**本文**.

火照った気持ちを優しく癒すように瀧川ありさが歌いだしたのが、『日々モノクローム』。哀愁やノスタルジーな香りを覚えながら、震える気持ちのままに歌う彼女。その声に、誰もがキュンと胸を潤す愛しき恋の思い出を重ね合わせていた。アコギに持ち替えた瀧川ありさが歌ったのが、『anything』。ほのかな温かさも香る演奏の上で、込み上げる想いを零すように歌唱。その歌声は、悲しい気持ちさえ優しく包み込むように響いていた。「君が不安なときには そばにいられるように」。優しい彼女の愛情を求めたくて、誰もがその姿や歌声を心で受け止めていた。
冬の季節を悲しく、でもドラマチックに彩るように、瀧川ありさは想い(物語)を語るよう『snow train』を歌いだした。サビ歌へ触れるたびに、胸がキュッと締めつけられる。その痛苦しい想いに、今は浸っていたい。空から降る雪のような白い温もりに、今は凍えるように触れていたい。
その歌が指し示す先の世界を見たい。
「デビューしてからの3年間、大殺界だったんですよ。しかも9月からの3カ月間は大殺界中の大殺界でした。でも、来年からは開けていくと思う」と想いも語りつつ、ライブは中盤戦へ。
今回のツアーではカバー曲も演奏。選んだのが、徳永英明の『レイニーブルー』。クリスマスベルの音色に導かれ始まった演奏の上で、彼女は言葉のひと言ひと言へ浸るように歌いだした。哀愁と切なさを塗り重ねるように響く低音域の歌声が、触れた人たちの心にも悲しい雨を降らせてゆく。

**データ記録**.

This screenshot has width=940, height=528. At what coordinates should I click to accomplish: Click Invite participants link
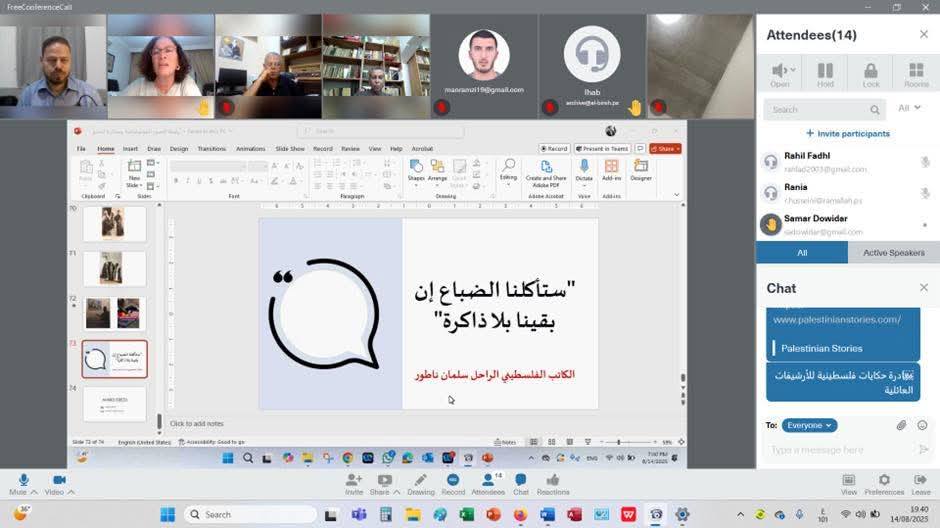click(848, 133)
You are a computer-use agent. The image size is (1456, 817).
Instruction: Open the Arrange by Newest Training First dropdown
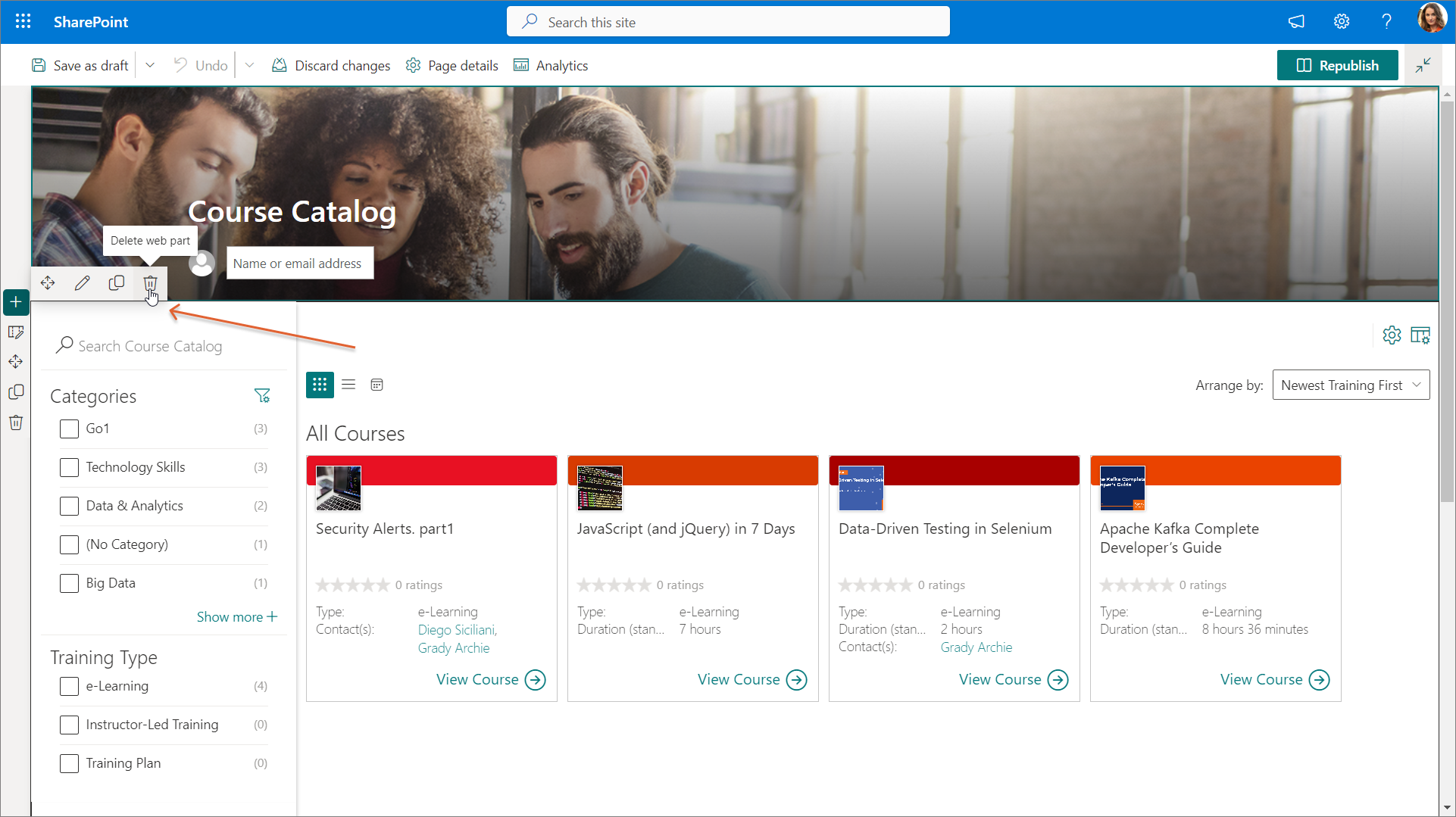(x=1351, y=385)
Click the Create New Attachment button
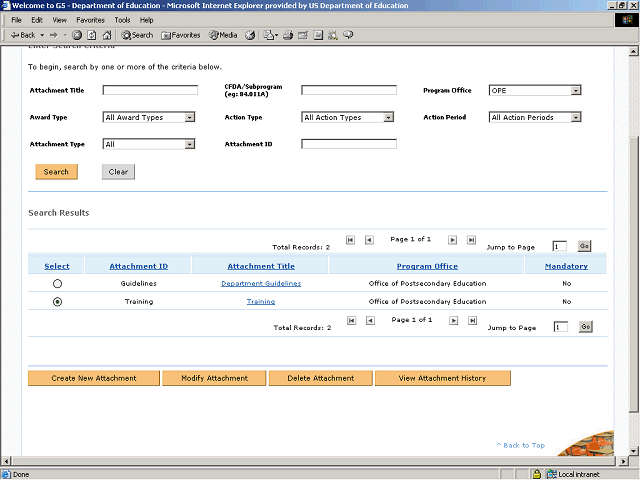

**課題 1**. エントリーをすべて書き直し、「dropdown」を「menu」に変えてください。それ以外は変えず、画像は含めないでください。
**課題 2**. 瀧川ありさのライブを伝える記事について、最後の文の次から続きを書いてください。
本文とエントリーは、それぞれ別の出典から取られています。

**記述回答 1**.
This screenshot has width=940, height=528. At what coordinates should I click to accomplish: Click Invite participants link
click(848, 133)
You are a computer-use agent. The image size is (1456, 817).
Instruction: Open the Arrange by Newest Training First menu
(x=1351, y=385)
Click the Create New Attachment button

**記述回答 2**.
切なさを引きずるように歌ったのが『ハナウタ』。優しく吹く歌声の風が、悲しみを抱いた気持ちさえ、そっと吹き消してゆくようだ。次第に光を集めるように、そよ吹く歌声は悲しみを少しずつ飛ばしてくれた。
その音色が流れたとたん、眠っていた蕾が花開きだした。光を抱いた優しい音色や歌声に乗せて届けた『花束』が、悲しみに浸った心に未来へ進む力を少しずつ授けてゆく。本当は、とても悲しい歌だ。でも、輝きや未来を求めるように歌う声に触れていたら、その歌が指し示す先の世界を見たい気持ちにもなっていた。
瀧川ありさ
この日の物語を光灯る未来へ繋げるように。
後半を飾ったのが、デビュー曲であり、アニメ「七つの大罪」のED曲に起用された『Season』。勢い良く駆ける演奏は、緩急多彩な表情を描きながら、触れた人たちの気持ちへ沸き上がる熱を注いでゆく。揺れる感情のままに熱唱する彼女の歌声に触発されフロアー中から右手が突き上がれば、熱い手拍子も飛び出していた。深く揺れる心模様を持って歌うその声に、ドラマを覚えずにいれなかった。続いて届けたのが、アニメ「七つの大罪 聖戦の予兆」のEDテーマ『色褪せない瞳』。ジワジワと沸き上がる想いを歌に乗せ響かせる楽曲とはいえ、この流れが嬉しいくらいに胸をはしゃがせた。何より、胸の内側に温かい勇気の明かりを灯す歌へ、ずっと触れていたい気分だった。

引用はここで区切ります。